Hanno proposto ricorso per Cassazione gli imputati predetti.

All’odierna udienza i ricorsi del C.R., del F. C. e del M.M. sono stati rinviati a nuovo ruolo per legittimo impedimento del loro comune difensore, con separazione delle relative posizioni, come da ordinanza riportata sul ruolo di udienza che si richiama.

Sono stati esaminati invece i ricorsi di I.F. e L.G., risultando costoro detenuti. Le censure dagli stessi dedotte possono sintetizzarsi come segue:

1) I.F. – Denuncia vizio motivazionale in ordine alla ritenuta colpevolezza ed all’entità della pena, con doglianze formulate con enunciazioni meramente assertive;

3) L.G. – Deduce, con generiche argomentazioni, vizio di motivazione in ordine al diniego dell’attenuante di cui al D.P.R. n. 309 del 1990, art. 73, comma 5 e delle attenuanti generiche, nonchè relativamente all’entità della pena.
Motivi della decisione

I ricorsi di I.F. e L.G. devono essere dichiarati inammissibili per le ragioni di seguito indicate.

Va sottolineata l’assoluta genericità delle censure per come formulate dai ricorrenti, e la loro manifesta infondatezza, sia in punto di ritenuta colpevolezza ( I.) – avuto riguardo alla confessione resa in appello, nonchè ai molteplici elementi di carico, tutti di significativo e pregnante valore probatorio, specificamente evocati dalla Corte territoriale – sia in ordine al trattamento sanzionatorio ( I. e L.), tenuto conto della logicità e congruità delle argomentazioni, sopra sinteticamente ricordate (e da intendersi qui richiamate onde evitare superflue ripetizioni), cui la Corte distrettuale ha ancorato il diniego delle attenuanti generiche ed il convincimento circa la ritenuta insussistenza dei presupposti per la configurabilità dell’attenuante dell’ipotesi lieve prevista dal D.P.R. n. 309 del 1990, art. 73, comma 5 (oggetto di censura da parte del L.);

quanto, in particolare, a detta specifica attenuante, è solo il caso di aggiungere, per mera completezza argomentativa, "ad abundantiam", che, relativamente ai criteri per la configurabilità dell’attenuante stessa, le Sezioni Unite di questa Corte, ribadendo un principio costantemente affermato nella giurisprudenza di legittimità, hanno precisato che detta attenuante "può essere riconosciuta solo in ipotesi di minima offensività penale della condotta, deducibile sia dal dato qualitativo e quantitativo, sia dagli altri parametri richiamati dalla disposizione (mezzi, modalità, circostanze dell’azione), con la conseguenza che, ove venga meno anche uno soltanto degli indici previsti dalla legge, diviene irrilevante l’eventuale presenza degli altri" (Sez. Un., n. 17/2000, imp. Primavera ed altri, RV. 216668): l’impugnata decisione si pone perfettamente in sintonia con tale principio.
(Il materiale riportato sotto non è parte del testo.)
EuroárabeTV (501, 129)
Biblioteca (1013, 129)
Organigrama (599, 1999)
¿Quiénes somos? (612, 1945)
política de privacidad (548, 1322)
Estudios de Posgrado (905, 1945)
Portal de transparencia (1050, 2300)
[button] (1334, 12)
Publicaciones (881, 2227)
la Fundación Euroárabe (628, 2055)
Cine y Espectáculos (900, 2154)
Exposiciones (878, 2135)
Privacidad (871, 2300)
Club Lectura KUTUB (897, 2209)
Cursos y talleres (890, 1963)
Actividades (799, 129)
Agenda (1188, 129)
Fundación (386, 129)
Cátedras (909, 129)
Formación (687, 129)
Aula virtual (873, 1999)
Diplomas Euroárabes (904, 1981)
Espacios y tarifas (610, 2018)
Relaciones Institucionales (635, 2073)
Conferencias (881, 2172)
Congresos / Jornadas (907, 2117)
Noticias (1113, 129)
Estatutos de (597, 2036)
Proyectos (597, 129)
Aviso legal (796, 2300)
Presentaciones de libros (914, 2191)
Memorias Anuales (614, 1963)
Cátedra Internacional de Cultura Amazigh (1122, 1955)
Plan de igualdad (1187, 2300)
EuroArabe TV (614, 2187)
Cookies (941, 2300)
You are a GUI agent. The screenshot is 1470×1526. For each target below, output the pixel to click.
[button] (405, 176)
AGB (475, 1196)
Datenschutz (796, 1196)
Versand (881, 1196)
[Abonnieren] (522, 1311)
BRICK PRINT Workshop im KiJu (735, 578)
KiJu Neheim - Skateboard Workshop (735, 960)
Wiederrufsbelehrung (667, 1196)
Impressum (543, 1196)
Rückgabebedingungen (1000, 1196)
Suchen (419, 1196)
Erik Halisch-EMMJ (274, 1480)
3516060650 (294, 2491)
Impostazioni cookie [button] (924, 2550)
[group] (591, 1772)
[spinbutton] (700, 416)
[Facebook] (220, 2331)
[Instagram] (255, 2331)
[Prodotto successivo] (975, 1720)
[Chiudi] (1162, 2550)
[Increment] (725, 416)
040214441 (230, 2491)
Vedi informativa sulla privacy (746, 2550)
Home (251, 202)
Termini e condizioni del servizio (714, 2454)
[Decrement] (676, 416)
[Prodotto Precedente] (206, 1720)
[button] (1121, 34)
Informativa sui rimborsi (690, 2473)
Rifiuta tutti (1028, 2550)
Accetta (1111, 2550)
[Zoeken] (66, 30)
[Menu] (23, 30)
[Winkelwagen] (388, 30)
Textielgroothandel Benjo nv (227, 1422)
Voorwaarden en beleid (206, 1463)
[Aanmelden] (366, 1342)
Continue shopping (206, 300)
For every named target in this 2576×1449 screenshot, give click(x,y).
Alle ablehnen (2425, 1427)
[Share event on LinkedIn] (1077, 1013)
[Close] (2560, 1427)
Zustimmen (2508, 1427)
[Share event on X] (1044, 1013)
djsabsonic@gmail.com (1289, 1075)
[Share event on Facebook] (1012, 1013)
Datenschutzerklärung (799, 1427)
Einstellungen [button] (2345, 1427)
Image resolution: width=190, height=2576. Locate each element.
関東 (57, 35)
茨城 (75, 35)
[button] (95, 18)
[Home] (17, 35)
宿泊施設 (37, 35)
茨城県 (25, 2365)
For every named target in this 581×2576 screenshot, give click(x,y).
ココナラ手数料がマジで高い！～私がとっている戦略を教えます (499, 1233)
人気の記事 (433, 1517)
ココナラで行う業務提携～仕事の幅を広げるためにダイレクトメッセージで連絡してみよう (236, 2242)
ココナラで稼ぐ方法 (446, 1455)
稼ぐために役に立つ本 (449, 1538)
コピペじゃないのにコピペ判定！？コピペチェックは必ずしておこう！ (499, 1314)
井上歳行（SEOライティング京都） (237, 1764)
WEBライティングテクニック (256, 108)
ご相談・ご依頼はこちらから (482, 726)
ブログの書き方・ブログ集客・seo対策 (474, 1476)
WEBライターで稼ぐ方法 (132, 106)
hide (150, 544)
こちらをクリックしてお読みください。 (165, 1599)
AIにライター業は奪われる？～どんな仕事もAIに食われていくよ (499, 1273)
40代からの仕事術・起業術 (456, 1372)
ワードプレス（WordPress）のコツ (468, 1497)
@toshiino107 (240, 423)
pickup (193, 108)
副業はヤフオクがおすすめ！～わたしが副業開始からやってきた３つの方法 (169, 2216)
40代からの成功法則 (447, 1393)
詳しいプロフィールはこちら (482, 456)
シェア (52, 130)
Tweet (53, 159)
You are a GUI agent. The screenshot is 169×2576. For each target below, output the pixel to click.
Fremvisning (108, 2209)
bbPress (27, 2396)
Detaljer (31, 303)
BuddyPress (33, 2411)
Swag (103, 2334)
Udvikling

Alla declaratoria di inammissibilità segue, per legge, la condanna dei ricorrenti al pagamento delle spese processuali, nonchè (trattandosi di causa di inammissibilità riconducibile alla volontà, e quindi a colpa, dei ricorrenti: cfr. Corte Costituzionale, sent. N. 186 del 7-13 giugno 2000) al versamento a favore della cassa delle ammende di una somma che si ritiene equo e congruo determinare in Euro 1000,00 (mille) ciascuno.
P.Q.M.

Dichiara inammissibili i ricorsi proposti da I.F. e L.G. e condanna i ricorrenti al pagamento delle spese processuali e ciascuno a quello della somma di Euro 1000,00 in favore della Cassa delle ammende.

Testo non ufficiale. La sola stampa del bollettino ufficiale ha carattere legale.